One shortcoming of the scheme is that it is not general enough to be
future-proof as new handshake based options may continue to be
deployed. At this time the MSS, SACK, window scaling, and timestamp
options are the only handshake options seen with any regularity other
than the NOP option which is just used for packet alignment. However,
the whole point of an extensible option scheme is to leave room for
future improvements. The IANA registry that records option values was
last updated in February 2007 to reserve option code 27 for use with
Experimental RFC 4782 "Quick Start for TCP and IP". Only time will
tell if that particular option will be the next challenge to the
syncookie scheme or if something else will rise first.

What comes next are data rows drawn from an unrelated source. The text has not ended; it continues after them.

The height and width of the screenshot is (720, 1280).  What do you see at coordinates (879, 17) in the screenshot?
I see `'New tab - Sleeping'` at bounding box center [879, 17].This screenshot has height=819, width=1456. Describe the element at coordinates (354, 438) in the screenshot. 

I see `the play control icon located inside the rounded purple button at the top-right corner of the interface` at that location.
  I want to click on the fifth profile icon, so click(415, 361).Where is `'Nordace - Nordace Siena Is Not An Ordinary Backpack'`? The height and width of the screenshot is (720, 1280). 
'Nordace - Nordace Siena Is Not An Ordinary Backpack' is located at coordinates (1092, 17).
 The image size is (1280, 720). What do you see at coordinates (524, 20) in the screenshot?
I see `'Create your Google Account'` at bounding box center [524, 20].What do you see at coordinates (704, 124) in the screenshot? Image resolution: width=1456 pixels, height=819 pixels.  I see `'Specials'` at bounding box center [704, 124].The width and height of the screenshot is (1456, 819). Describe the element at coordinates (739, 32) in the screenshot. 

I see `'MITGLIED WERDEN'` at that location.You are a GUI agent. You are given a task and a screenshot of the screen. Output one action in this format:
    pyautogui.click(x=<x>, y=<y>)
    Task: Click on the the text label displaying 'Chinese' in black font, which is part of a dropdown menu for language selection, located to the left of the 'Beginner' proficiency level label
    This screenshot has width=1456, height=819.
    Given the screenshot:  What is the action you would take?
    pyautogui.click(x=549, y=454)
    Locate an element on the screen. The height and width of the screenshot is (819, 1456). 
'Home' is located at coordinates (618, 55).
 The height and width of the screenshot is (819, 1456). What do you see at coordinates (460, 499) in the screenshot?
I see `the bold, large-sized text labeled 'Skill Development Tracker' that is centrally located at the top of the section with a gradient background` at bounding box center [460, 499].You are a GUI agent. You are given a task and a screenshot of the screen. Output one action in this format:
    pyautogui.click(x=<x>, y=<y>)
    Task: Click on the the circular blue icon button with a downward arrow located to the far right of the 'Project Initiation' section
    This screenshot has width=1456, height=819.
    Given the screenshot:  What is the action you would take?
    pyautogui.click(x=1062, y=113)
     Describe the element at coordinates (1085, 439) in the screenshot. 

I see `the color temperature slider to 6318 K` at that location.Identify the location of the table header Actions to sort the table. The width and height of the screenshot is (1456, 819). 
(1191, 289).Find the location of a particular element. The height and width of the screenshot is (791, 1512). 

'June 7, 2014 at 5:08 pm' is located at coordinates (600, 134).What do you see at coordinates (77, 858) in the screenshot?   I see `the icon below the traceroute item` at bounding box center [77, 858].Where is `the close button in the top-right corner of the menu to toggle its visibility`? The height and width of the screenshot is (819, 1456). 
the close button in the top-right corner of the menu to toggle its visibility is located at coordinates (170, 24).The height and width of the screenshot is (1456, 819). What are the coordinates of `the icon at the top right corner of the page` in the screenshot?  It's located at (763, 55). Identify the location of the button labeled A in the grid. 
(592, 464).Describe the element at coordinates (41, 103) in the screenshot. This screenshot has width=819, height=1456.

The timestamp patch has only been posted very recently, and there has
been little discussion of it beyond the developers who worked directly
on it. It is not clear whether or not it will be accepted right
away into the mainline, but it certainly seems to address a well known
core problem with the syncookie at a minor cost.
With the updates for IPv6 and modern TCP option schemes syncookies
appear primed to keep providing sweet relief in their somewhat
esoteric networking security niche. Perhaps they will keep chugging
away for another 10 years without having to be re-baked.